--- Supplied entries Enclosed Below ---
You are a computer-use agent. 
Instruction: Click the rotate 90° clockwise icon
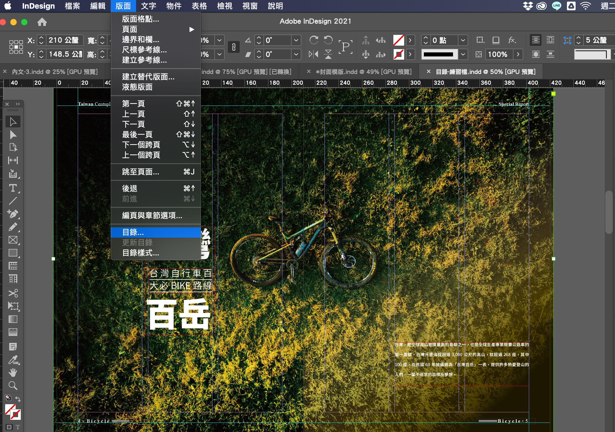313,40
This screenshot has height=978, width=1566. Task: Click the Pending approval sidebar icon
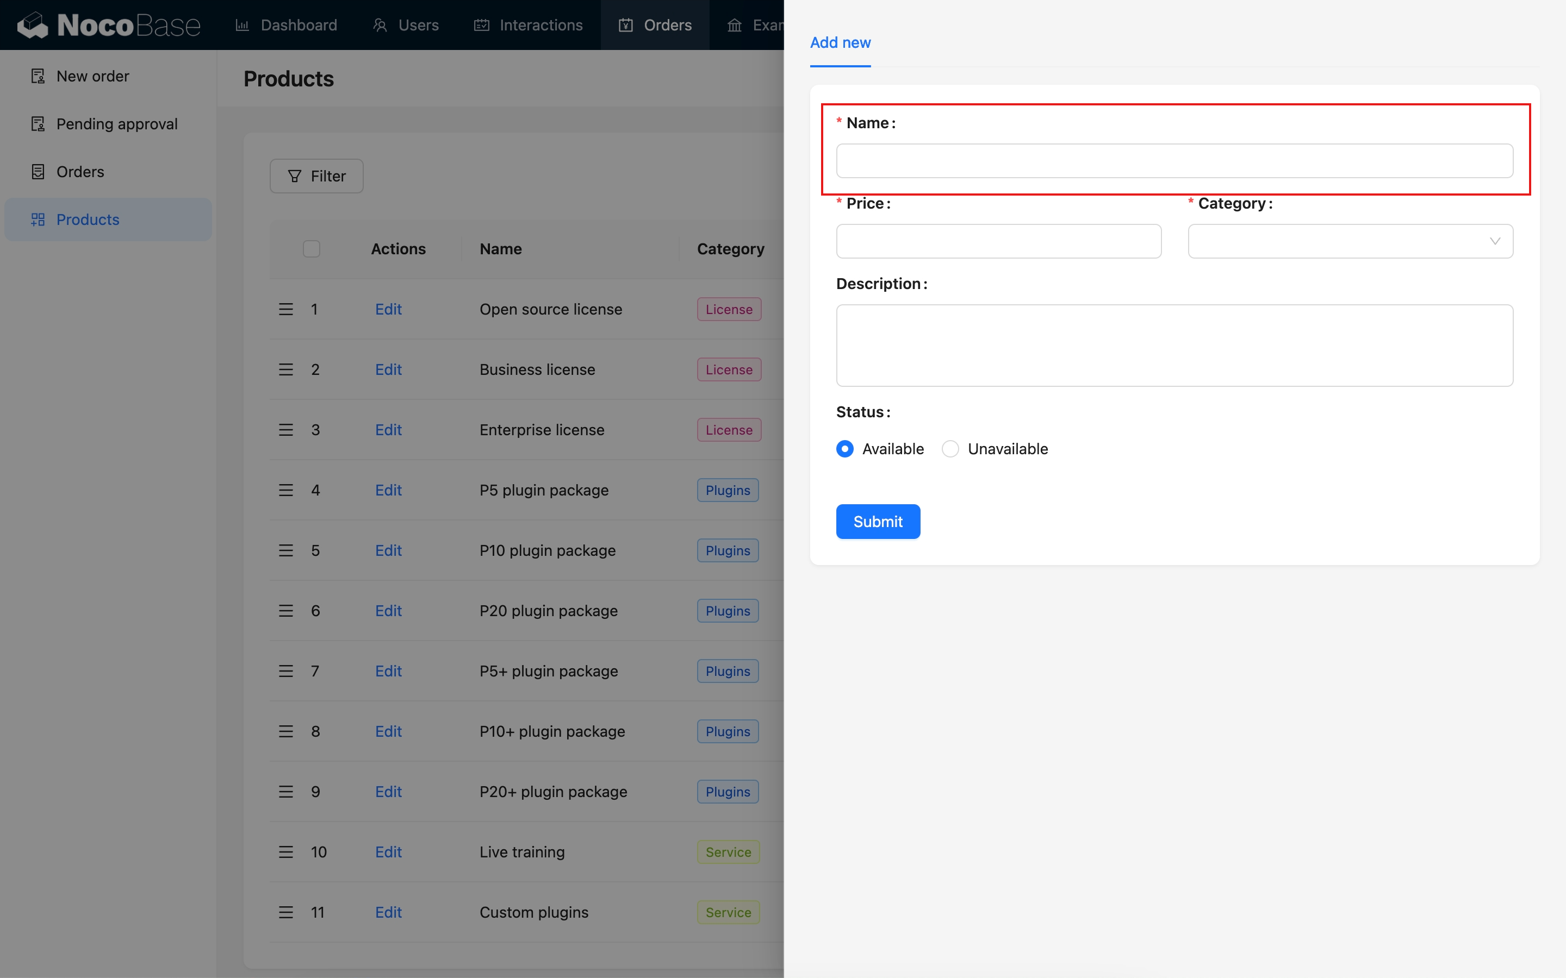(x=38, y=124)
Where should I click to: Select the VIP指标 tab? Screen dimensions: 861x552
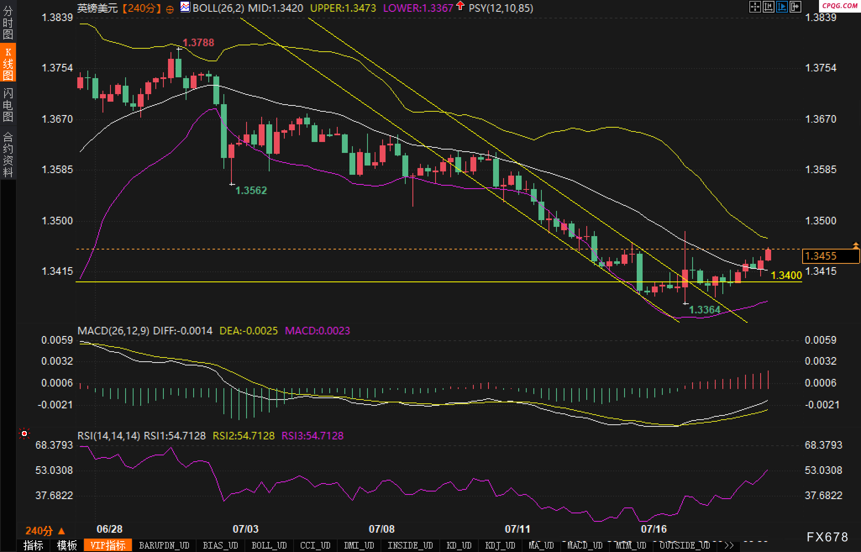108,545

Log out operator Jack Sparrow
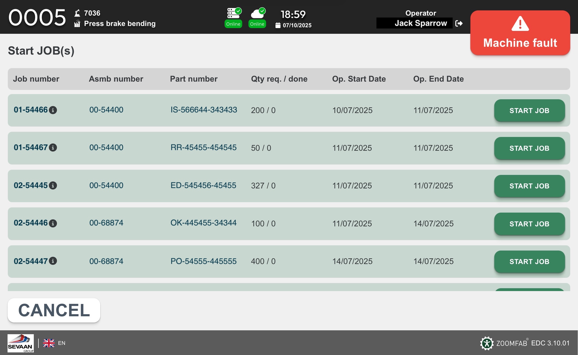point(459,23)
--- End of Enclosed Supplied entries ---
Task instructions: Word for word, restate the lines from the one containing "This screenshot has" through the end of the entries. Do not include pictures.

Problem solution:
This screenshot has height=978, width=1566. Task: Click the Pending approval sidebar icon
(x=38, y=124)
Where should I click to: Select the VIP指标 tab? Screen dimensions: 861x552
108,545

Log out operator Jack Sparrow
point(459,23)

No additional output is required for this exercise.